The functionality of –E I don’t believe has been completely documented. There is a subtlety to how –E works that hasn’t in my view been adequately described. Even the Fast Track paper references an incorrect/out of date KB Article.  Let’s just highlight the sources of incorrect info and look at what they say.

  1. Fast Track White Paper
  2. KB Article 329526
  3. My Blog :o(
  4. Data Loading Performance Guide

Fast Track White Paper

For the clarity of the post I've copied verbatim what the Fast Track White Paper says:

-E should be added to the start-up options. This increases the number of contiguous extents in each file that are allocated to a database table as it grows. This improves sequential disk access. Microsoft Knowledge Base Article 329526 describes the -E option in more detail.”

What is wrong with this statement? –E does not increase the number of contiguous extents in each file that are allocated to a table.  Maybe it should – interesting argument -  but it does not.

KB Article 329526

The source: 329526.

“The default allocation mechanism allocates one extent per file, using a round robin proportional fill factor algorithm, before it switches to the next file in the filegroup.
In the SQL Server 64-bit release, you can allocate four consecutive extents per given file, before switching to the next file in the filegroup.”

So what is wrong with this statement? You do not allocate four consecutive extents per given file before switching to the next file in the filegroup. Certainly not on SQL Server 2008. This KB article hasn’t been updated to say it covers 2008 but I don’t believe the code here changed. I would ignore this KB Article completely.

My Blog

The SQL Gods may strike me down for this one. Rule no.1 don’t believe everything you read.  I’d referenced 329526 for a series of posts about enterprise options but clearly hadn’t tested this one properly. Naughty Claypole. I would ignore this post if I were you.

Data Loading Performance Guide

The Data Loading Performance Guide says the following about –E :

“When SQL Server bulks load into a table allocated to this filegroup, extents are allocated in a round robin fashion. In the default configuration, SQL Server allocates one extent to each file before moving to the next in the chain. It is possible to increase this to 64 extents using the –E startup flag.”

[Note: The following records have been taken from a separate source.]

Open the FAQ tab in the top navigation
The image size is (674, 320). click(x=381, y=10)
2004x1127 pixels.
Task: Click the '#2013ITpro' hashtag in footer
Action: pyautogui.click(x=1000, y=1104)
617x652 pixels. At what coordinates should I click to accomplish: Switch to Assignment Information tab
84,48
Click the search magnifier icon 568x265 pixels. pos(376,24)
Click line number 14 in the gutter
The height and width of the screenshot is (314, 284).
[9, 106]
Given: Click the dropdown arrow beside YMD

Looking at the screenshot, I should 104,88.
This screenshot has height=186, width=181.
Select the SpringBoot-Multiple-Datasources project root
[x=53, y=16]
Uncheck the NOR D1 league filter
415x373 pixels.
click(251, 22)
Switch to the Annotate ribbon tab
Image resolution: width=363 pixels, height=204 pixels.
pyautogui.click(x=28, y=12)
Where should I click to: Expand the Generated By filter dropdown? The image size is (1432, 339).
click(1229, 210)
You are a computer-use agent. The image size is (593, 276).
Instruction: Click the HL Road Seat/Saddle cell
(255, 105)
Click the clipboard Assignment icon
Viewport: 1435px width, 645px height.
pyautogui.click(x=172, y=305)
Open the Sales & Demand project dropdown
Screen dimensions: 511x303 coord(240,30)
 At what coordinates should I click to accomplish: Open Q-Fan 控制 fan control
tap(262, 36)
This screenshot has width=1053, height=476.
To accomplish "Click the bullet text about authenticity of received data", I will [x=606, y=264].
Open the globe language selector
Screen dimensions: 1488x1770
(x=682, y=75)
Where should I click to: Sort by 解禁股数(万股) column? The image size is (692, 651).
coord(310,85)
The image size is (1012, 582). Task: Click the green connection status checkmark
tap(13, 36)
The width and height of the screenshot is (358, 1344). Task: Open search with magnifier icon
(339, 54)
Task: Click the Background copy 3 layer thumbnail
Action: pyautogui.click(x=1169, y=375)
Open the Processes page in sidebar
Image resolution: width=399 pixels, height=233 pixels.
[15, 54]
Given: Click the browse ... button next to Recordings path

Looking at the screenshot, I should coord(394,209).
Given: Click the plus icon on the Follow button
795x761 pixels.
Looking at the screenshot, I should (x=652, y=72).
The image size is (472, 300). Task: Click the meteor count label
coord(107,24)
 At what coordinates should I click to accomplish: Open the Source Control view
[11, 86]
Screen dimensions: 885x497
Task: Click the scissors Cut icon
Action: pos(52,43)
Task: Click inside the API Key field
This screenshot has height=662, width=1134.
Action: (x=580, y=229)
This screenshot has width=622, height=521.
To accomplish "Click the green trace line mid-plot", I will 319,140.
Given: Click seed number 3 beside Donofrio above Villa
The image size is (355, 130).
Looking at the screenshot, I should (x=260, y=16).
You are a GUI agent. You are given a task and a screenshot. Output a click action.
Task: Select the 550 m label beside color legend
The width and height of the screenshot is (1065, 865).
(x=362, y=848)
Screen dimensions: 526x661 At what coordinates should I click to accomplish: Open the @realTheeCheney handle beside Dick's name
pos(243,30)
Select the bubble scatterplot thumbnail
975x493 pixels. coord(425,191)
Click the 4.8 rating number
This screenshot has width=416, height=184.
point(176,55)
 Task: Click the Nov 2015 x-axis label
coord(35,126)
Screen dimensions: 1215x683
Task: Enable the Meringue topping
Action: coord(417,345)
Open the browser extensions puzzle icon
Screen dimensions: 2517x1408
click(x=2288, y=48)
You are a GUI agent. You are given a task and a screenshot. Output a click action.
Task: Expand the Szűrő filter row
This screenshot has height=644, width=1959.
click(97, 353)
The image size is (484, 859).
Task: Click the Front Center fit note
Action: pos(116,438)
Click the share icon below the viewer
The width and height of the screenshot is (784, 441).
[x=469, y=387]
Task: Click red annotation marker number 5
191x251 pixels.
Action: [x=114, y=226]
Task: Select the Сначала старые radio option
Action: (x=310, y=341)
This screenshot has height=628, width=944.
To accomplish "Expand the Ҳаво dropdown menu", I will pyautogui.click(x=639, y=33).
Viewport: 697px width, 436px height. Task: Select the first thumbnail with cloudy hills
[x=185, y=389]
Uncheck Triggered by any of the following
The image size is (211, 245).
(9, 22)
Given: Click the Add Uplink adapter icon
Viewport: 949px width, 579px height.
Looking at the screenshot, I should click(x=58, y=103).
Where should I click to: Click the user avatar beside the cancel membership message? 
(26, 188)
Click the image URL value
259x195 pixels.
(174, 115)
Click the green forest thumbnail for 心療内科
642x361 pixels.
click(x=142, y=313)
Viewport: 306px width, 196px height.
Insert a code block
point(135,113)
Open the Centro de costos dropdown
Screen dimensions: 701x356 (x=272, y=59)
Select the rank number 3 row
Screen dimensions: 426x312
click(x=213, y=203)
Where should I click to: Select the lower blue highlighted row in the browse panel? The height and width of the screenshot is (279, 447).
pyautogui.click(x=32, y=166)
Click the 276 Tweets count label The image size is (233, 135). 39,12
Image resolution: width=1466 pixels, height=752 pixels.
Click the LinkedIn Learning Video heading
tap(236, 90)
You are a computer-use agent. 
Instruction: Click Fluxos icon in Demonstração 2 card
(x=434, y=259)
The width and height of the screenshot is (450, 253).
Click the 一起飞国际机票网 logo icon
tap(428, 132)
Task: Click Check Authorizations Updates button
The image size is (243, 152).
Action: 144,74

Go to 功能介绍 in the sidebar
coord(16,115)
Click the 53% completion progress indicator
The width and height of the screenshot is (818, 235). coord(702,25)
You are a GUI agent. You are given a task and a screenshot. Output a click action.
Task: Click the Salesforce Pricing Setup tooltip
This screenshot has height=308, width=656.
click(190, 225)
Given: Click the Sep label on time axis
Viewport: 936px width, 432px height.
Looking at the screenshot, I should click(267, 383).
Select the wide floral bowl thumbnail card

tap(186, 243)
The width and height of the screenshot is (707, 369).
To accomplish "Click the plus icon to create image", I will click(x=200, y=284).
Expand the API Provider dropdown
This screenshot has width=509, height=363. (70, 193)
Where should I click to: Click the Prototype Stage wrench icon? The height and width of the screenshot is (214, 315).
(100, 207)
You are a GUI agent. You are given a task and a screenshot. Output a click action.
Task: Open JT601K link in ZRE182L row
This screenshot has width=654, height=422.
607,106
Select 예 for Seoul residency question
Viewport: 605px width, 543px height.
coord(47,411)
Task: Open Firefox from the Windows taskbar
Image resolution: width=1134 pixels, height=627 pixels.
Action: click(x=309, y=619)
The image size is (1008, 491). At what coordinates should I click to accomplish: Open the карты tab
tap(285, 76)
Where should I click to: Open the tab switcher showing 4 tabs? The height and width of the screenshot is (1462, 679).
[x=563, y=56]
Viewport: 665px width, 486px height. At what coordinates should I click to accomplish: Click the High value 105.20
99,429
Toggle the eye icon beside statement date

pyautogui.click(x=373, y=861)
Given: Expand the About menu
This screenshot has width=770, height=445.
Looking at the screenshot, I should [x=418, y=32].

File Default Extent Allocation With –E Startup
0 Extent 1 1-64
1

Extent 2

65-128
0 Extent 3 129-192
1 Extent 4 193-256
etc etc etc

This is easily the closest to the actual answer. I’d say the wording  “It is possible to increase this to 64 extents using the –E startup flag” is slightly ambiguous and doesn’t deal with a small subtlety which is what I hope to show you in the next section. Suffice it to say that SQL Server does not increase the allocation to 64 extents when –E has been enabled.  Remember an allocation means a reservation. If a table received 64 extents every time it received an allocation then the Total pages column in sys.allocation_units would be increased by 512 pages. It does not.

So what does –E do?

-E changes the rate at which the proportional fill occurs. The Data Loading Performance Guide alludes to this – especially in the table.  Rather than moving to the next file after a single extent allocation the movement occurs after 64 extents have been allocated.  These extent allocations do not need to come from a single table. If I was loading two tables in parallel for example and had –E enabled then both tables would consume those 64 extents in the single file before moving on to the next file.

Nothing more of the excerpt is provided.